(Saved entries)
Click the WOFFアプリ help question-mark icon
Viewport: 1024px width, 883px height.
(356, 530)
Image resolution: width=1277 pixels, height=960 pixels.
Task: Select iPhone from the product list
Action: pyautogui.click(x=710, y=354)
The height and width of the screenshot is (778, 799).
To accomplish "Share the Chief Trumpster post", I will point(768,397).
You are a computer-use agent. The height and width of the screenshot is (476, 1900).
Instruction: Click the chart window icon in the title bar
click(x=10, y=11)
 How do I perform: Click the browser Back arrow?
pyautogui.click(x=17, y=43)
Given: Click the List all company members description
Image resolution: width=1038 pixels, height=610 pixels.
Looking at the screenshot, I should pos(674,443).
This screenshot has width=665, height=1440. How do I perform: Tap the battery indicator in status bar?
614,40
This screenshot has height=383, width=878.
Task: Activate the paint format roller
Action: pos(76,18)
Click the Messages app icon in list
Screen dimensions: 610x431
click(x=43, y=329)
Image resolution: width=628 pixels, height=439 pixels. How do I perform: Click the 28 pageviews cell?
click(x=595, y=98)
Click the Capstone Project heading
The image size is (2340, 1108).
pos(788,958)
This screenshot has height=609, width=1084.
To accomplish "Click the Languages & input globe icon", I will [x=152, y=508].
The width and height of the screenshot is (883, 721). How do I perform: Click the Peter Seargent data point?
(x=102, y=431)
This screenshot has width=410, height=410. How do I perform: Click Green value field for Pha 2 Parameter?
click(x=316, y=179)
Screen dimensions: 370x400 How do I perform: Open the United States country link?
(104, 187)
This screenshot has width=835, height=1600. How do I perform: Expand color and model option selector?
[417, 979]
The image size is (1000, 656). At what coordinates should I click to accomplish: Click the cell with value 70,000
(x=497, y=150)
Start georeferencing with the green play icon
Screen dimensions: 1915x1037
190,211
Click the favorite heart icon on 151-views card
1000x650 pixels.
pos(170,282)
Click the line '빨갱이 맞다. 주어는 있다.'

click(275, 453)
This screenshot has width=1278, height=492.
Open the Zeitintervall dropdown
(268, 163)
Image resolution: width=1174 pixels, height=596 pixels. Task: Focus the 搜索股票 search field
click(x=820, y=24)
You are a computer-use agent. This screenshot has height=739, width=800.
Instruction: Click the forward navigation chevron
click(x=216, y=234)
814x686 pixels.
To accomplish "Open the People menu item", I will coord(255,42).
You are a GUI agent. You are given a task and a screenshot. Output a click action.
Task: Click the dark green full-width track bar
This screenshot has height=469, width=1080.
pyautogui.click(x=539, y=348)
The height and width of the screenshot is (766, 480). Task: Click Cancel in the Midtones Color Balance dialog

- Exercise: Your reply must reproduce all records above exactly.

- Task response:
Click the WOFFアプリ help question-mark icon
Viewport: 1024px width, 883px height.
(356, 530)
Image resolution: width=1277 pixels, height=960 pixels.
Task: Select iPhone from the product list
Action: pyautogui.click(x=710, y=354)
The height and width of the screenshot is (778, 799).
To accomplish "Share the Chief Trumpster post", I will point(768,397).
You are a computer-use agent. The height and width of the screenshot is (476, 1900).
Instruction: Click the chart window icon in the title bar
click(x=10, y=11)
 How do I perform: Click the browser Back arrow?
pyautogui.click(x=17, y=43)
Given: Click the List all company members description
Image resolution: width=1038 pixels, height=610 pixels.
Looking at the screenshot, I should pos(674,443).
This screenshot has width=665, height=1440. How do I perform: Tap the battery indicator in status bar?
614,40
This screenshot has height=383, width=878.
Task: Activate the paint format roller
Action: pos(76,18)
Click the Messages app icon in list
Screen dimensions: 610x431
click(x=43, y=329)
Image resolution: width=628 pixels, height=439 pixels. How do I perform: Click the 28 pageviews cell?
click(x=595, y=98)
Click the Capstone Project heading
The image size is (2340, 1108).
pos(788,958)
This screenshot has height=609, width=1084.
To accomplish "Click the Languages & input globe icon", I will [x=152, y=508].
The width and height of the screenshot is (883, 721). How do I perform: Click the Peter Seargent data point?
(x=102, y=431)
This screenshot has width=410, height=410. How do I perform: Click Green value field for Pha 2 Parameter?
click(x=316, y=179)
Screen dimensions: 370x400 How do I perform: Open the United States country link?
(104, 187)
This screenshot has width=835, height=1600. How do I perform: Expand color and model option selector?
[417, 979]
The image size is (1000, 656). At what coordinates should I click to accomplish: Click the cell with value 70,000
(x=497, y=150)
Start georeferencing with the green play icon
Screen dimensions: 1915x1037
190,211
Click the favorite heart icon on 151-views card
1000x650 pixels.
pos(170,282)
Click the line '빨갱이 맞다. 주어는 있다.'

click(275, 453)
This screenshot has width=1278, height=492.
Open the Zeitintervall dropdown
(268, 163)
Image resolution: width=1174 pixels, height=596 pixels. Task: Focus the 搜索股票 search field
click(x=820, y=24)
You are a computer-use agent. This screenshot has height=739, width=800.
Instruction: Click the forward navigation chevron
click(x=216, y=234)
814x686 pixels.
To accomplish "Open the People menu item", I will coord(255,42).
You are a GUI agent. You are given a task and a screenshot. Output a click action.
Task: Click the dark green full-width track bar
This screenshot has height=469, width=1080.
pyautogui.click(x=539, y=348)
The height and width of the screenshot is (766, 480). Task: Click Cancel in the Midtones Color Balance dialog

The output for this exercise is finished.